### What is expected
All that is needed is every line of the listing below that has "button".
□ □ □ □
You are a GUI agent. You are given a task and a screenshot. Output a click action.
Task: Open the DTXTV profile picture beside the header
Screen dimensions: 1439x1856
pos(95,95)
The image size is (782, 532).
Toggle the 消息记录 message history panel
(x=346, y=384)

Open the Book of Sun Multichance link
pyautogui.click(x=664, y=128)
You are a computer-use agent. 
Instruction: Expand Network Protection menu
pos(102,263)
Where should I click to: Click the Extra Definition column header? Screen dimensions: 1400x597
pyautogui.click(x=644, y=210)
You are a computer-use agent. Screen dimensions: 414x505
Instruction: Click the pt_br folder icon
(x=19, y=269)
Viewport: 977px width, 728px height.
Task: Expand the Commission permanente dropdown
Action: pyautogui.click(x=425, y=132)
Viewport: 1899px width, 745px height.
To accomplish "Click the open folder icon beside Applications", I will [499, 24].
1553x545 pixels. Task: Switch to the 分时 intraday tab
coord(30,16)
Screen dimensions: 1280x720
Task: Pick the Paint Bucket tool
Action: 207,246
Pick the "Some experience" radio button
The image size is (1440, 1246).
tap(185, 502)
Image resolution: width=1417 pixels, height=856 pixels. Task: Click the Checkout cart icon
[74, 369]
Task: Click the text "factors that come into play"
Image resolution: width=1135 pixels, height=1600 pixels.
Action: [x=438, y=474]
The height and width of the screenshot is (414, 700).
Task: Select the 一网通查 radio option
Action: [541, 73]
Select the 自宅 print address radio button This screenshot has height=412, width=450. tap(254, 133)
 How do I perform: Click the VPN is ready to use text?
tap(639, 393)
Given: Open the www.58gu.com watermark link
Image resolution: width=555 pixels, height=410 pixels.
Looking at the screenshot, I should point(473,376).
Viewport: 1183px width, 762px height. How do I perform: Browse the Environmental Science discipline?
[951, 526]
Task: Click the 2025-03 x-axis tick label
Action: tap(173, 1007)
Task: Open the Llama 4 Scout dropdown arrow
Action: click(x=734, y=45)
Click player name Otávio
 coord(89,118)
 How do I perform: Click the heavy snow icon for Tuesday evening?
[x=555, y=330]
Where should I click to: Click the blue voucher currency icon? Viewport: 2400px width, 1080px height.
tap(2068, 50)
□ □ □ □
### Reply
Pick the "Some experience" radio button
Select the 自宅 print address radio button This screenshot has height=412, width=450. tap(254, 133)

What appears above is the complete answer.